A report on the new discovery — by researchers from the United Kingdom, Spain, and Italy and published in the journal Science — describes what happens when the proteins come into contact with cells.

First study author Dr. Giuliana Fusco — of both Imperial College London and the University of Cambridge, both in the U.K. — says that the scientists hope that the findings will lead to improved drugs for Parkinson’s disease that stop the toxic proteins from getting into healthy brain cells.

Parkinson’s is a disease that gradually destroys the brain cells that produce a messenger chemical called dopamine, which is important for controlling movement.

The symptoms — which develop slowly and get worse over time — include impaired balance, rigidity, slowness of movement, tremors, and problems with speaking and swallowing.

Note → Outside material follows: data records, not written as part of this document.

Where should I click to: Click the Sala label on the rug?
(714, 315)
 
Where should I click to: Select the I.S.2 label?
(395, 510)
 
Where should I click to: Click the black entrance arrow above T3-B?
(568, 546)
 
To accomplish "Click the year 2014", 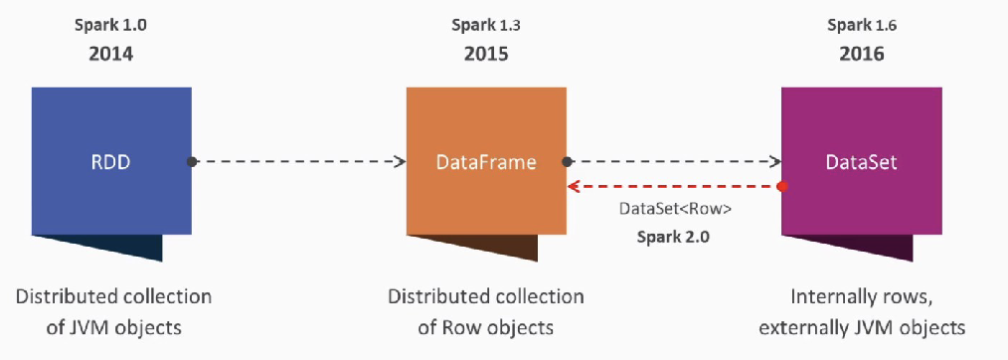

Researchers have also discovered that Parkinson’s affects non-dopamine brain cells, which may explain why the disease often has symptoms that are not to do with movement, such as anxiety, depression, fatigue, and sleep disruption.

It is thought that more than 10 million people worldwide are living with Parkinson’s disease, including an estimated 1 million in the United States.

Although it most often strikes after the age of 50, around 10 percent of cases of Parkinson’s disease are diagnosed in people of a younger age.

In the new study, the researchers observed what happens when a protein called alpha synuclein malfunctions and forms into clusters called oligomers, which are toxic to brain cells.

They used solid-state nuclear magnetic resonance spectroscopy to characterize different structural features of the oligomers and then examined how the features influenced their interaction with the cells. They used brain cells from rats as well as brain cells sampled from human brain tumors.

The study is significant because the team found a way to keep the normally unstable oligomers stable for long enough to observe a level of detail that has not been seen before. Once they form, oligomers very quickly either enter cells, dissolve, or turn into long fibers.

By keeping the oligomers stable, the researchers were able to identify two features that are key to their toxicity: one that allows them to stick to the cell wall, and another that lets them penetrate the membrane and disrupt cell function.

“It is a bit like if you put a piece of extremely hot metal on to a plastic surface,” explains co-senior study author Dr. Alfonso De Simone, of the Department of Life Sciences at Imperial College London. “In a fairly short space of time it will burn a hole through the plastic.”

He suggests that the oligomer’s ability to “disrupt the integrity of the membrane” is a crucial step in the process that eventually kills the brain cell.

In further experiments, the team found a way that might reduce oligomer toxicity. They found that altering its protein sequence made the oligomer less able to stick to the cell membrane.

The researchers likened the behavior of the oligomers and their propensity to stick to the walls of brain cells as similar to the way that viruses enter cells. The difference is that while a virus then adapts the cell machinery to its own end, the oligomer just disrupts it.

Dr. De Simone also suggests that oligomers are able to attach themselves to cell membranes because of “an accident of nature” that gives them the same features as normal membrane proteins that help with brain signaling.

Just having this information doesn’t mean that we can now go and make a drug, but obviously if we can understand why these clumps of proteins behave the way they do, we can make faster scientific progress towards treating Parkinson’s disease.”